──────── Listed entries

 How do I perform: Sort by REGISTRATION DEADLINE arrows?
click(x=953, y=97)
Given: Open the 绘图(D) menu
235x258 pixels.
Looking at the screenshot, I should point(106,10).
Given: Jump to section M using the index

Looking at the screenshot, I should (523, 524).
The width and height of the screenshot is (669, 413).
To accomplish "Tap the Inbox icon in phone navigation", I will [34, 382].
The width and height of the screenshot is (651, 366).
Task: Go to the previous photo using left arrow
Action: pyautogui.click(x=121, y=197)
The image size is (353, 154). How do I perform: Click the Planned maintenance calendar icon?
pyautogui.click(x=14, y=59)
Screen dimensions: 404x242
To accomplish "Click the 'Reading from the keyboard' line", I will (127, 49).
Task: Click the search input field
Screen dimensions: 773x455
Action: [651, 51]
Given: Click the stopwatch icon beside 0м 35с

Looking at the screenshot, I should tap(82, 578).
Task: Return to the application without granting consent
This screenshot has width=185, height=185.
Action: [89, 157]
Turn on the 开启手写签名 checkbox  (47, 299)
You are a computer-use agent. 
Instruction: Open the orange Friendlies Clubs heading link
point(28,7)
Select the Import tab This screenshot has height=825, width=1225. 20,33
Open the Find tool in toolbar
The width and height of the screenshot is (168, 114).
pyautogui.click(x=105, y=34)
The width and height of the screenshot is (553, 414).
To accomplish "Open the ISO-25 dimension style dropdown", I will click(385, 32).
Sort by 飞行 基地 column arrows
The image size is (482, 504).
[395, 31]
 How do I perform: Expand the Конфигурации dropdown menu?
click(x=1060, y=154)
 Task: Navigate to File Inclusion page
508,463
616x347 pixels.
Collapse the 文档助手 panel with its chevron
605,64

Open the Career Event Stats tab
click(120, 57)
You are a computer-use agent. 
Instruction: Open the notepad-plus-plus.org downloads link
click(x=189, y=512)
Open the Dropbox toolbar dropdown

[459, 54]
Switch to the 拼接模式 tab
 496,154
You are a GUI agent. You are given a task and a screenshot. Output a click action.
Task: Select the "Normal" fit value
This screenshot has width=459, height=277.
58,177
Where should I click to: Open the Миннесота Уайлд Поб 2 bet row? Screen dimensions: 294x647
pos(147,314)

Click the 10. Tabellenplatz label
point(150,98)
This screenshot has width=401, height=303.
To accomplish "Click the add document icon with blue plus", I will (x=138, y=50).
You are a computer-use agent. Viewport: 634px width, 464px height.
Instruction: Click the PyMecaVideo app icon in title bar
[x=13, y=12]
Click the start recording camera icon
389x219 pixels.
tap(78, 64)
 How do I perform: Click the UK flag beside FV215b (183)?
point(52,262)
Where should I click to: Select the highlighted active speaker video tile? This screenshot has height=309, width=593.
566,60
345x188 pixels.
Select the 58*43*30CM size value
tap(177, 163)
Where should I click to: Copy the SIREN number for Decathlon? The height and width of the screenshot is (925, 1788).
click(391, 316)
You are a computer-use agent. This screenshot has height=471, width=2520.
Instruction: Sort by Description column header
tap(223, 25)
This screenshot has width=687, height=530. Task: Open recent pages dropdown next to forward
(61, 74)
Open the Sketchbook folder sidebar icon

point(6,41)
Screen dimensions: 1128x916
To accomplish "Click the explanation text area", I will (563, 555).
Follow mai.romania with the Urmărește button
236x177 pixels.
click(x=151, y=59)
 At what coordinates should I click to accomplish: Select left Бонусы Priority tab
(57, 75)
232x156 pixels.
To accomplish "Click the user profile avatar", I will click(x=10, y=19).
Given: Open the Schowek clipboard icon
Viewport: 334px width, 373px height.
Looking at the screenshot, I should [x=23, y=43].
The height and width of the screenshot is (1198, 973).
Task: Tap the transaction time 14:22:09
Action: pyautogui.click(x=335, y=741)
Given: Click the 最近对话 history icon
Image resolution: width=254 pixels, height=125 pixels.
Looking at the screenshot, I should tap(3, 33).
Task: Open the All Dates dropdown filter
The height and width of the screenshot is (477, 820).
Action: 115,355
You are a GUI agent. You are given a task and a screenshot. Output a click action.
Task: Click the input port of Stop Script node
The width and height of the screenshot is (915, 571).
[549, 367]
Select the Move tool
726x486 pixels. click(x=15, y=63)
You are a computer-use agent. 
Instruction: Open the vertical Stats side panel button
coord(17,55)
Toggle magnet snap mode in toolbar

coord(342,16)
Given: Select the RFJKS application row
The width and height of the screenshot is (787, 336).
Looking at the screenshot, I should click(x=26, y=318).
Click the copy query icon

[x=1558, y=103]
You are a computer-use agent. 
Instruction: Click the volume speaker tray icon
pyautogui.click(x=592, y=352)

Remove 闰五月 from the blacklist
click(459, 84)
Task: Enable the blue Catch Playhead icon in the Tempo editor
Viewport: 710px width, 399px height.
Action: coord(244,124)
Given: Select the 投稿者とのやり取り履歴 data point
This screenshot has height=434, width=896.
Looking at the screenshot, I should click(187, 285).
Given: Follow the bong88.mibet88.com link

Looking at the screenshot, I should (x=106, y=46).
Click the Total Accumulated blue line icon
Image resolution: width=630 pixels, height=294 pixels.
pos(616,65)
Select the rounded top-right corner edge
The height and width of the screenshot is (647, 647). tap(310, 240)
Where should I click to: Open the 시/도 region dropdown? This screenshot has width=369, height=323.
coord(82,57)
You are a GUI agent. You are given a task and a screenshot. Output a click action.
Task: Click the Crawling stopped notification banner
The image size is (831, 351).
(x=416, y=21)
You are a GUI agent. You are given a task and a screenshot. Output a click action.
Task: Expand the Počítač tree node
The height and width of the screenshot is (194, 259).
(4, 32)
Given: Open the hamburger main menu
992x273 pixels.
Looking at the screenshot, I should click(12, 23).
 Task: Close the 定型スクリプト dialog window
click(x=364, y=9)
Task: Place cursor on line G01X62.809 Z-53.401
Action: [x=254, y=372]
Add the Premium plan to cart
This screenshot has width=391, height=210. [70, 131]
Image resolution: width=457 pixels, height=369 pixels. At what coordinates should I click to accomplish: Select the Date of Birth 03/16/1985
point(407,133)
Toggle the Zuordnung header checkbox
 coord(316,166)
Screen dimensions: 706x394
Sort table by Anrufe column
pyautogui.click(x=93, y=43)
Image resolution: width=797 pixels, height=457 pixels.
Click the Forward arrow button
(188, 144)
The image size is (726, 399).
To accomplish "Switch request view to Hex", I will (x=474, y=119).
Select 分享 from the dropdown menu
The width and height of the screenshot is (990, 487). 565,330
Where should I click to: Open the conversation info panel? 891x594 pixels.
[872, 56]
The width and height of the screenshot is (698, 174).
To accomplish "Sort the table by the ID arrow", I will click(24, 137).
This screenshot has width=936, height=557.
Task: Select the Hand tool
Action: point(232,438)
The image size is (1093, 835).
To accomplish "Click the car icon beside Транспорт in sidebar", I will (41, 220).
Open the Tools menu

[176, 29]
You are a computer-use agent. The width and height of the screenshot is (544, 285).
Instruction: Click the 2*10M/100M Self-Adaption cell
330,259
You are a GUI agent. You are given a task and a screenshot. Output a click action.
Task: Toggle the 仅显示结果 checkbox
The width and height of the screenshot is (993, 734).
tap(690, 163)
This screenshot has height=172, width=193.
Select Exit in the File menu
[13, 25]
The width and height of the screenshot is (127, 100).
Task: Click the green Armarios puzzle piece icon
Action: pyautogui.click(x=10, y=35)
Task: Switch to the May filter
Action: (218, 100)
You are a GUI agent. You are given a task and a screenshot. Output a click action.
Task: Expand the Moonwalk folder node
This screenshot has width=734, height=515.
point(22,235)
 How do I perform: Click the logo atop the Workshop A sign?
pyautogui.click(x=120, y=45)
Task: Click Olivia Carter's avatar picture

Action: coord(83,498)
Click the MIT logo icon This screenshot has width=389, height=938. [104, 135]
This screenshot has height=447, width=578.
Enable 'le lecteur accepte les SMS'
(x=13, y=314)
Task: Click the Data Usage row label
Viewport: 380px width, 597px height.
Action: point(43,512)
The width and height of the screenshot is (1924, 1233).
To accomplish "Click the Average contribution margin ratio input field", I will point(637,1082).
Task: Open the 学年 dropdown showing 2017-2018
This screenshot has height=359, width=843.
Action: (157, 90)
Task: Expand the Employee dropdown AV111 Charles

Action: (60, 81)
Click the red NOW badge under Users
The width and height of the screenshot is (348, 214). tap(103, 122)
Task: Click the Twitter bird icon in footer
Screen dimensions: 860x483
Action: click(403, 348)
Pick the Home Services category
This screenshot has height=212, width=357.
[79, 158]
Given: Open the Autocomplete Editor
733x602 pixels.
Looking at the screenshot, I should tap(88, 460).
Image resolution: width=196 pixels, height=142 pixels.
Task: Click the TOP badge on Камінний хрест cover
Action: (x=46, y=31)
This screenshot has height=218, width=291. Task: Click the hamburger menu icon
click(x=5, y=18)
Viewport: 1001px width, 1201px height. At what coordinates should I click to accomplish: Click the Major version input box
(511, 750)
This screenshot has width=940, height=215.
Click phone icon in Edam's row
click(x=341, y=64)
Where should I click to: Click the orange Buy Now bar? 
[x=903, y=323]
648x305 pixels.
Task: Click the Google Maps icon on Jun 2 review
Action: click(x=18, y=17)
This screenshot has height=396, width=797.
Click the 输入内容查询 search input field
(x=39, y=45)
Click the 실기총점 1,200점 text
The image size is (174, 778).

────────────────

▶ [Exercise details]:
Scan the entries above for the string "node" and copy each line containing it.

▶ [Response area]:
Task: Click the input port of Stop Script node
Task: Expand the Počítač tree node
Task: Expand the Moonwalk folder node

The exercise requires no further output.